Frank Colton Havens (November 21, 1848 – February 9, 1918) was a real estate and water developer in the San Francisco Bay Area.

==Biography==

Havens was born into one of the founding families of Shelter Island, New York, the son of Wickham Sayre Havens and Sarah Darling Havens of Sag Harbor. After a year in the China shipping trade as a young man, he came to California in 1866. He worked for the Savings and Loan Society in San Francisco, then founded a stock brokerage firm in partnership with Van Dyke Hubbard in about 1880. He subsequently organized several insurance and investment firms before founding the Oakland-based Realty Syndicate in 1895 with F. M. ("Borax") Smith.

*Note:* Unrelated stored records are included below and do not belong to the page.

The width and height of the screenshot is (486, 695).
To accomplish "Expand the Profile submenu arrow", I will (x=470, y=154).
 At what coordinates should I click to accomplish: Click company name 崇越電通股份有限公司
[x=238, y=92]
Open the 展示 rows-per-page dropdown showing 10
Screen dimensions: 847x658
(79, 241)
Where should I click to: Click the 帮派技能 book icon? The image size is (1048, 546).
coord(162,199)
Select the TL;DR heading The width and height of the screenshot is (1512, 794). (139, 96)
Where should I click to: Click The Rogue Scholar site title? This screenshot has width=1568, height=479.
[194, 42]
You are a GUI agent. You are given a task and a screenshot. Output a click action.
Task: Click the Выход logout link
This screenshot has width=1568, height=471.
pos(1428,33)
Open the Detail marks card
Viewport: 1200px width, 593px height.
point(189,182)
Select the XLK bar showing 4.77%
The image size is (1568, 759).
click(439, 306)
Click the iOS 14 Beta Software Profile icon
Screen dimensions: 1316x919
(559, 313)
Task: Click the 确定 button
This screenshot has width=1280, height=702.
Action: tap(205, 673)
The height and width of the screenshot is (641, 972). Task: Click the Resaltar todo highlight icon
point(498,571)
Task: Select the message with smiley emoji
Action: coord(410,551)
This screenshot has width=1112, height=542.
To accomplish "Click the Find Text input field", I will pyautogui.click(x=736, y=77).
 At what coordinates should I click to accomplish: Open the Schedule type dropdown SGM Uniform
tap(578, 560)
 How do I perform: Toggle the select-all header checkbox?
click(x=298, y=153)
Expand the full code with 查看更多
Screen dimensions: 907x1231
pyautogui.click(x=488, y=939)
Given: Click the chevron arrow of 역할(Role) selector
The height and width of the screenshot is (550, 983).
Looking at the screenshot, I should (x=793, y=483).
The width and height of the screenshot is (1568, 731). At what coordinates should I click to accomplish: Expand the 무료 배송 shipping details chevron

He was a lawyer in the San Francisco Bay Area from the late 19th to early 20th centuries who also was a major developer of real estate in the East Bay, particularly in the cities of Oakland, Berkeley and Piedmont. He built the four-story Havens Mansion in Piedmont on Wildwood Gardens, designed by architect Bernard Maybeck with interior by Louis Comfort Tiffany. Havens was a follower of Eastern philosophy and meditation and the mansion had an opium smoking bed in it and an inscription related to such philosophy.

Throughout his life, Havens maintained a summer home in Sag Harbor.

==Associates==

Havens was closely associated with Francis "Borax" Smith through their "Realty Syndicate" which, among other things, built the Claremont Hotel and was originally the parent company of the Key System transit company. The Western Railway Museum includes operating street cars and transbay trains that operated on Havens' Key System lines.

His sons, Harold C. Havens and Wickham Havens followed their father into real estate development in the East Bay area.

Havens was an enthusiast for planting eucalyptus trees in the Bay Area. Between 1910 and 1914, his Mahogany Eucalyptus and Land Company had planted nearly three million Tasmanian blue gum eucalyptus and Monterey pine seedlings on 3,000 acres in the East Bay. The scheme was supposed to make Havens a fortune, but although eucalyptus grew quickly it made poor lumber. Havens soon shutdown the sawmills and nurseries, but the eucalyptus and pine groves remain. Native animals (particularly the migratory monarch butterfly) have learned to live in the eucalyptus. Unfortunately, both the eucalyptus and Monterey pine trees are a major fire hazard, and both played a major part in the destructive 1991 firestorm that devastated much of the Oakland/Berkeley hills.

One of his nephews was George Sterling, a noted local poet.

==Death==

He died February 9, 1918, at his home in Piedmont. His ashes are interred at the Chapel of the Chimes adjacent to the Mountain View Cemetery in Oakland. His mansion had an unfinished and unused tomb room.

==Honors==

A boulevard in Oakland is named for one of his namesake developments, Havenscourt. The Frank C. Havens Elementary School in Piedmont is also named for him.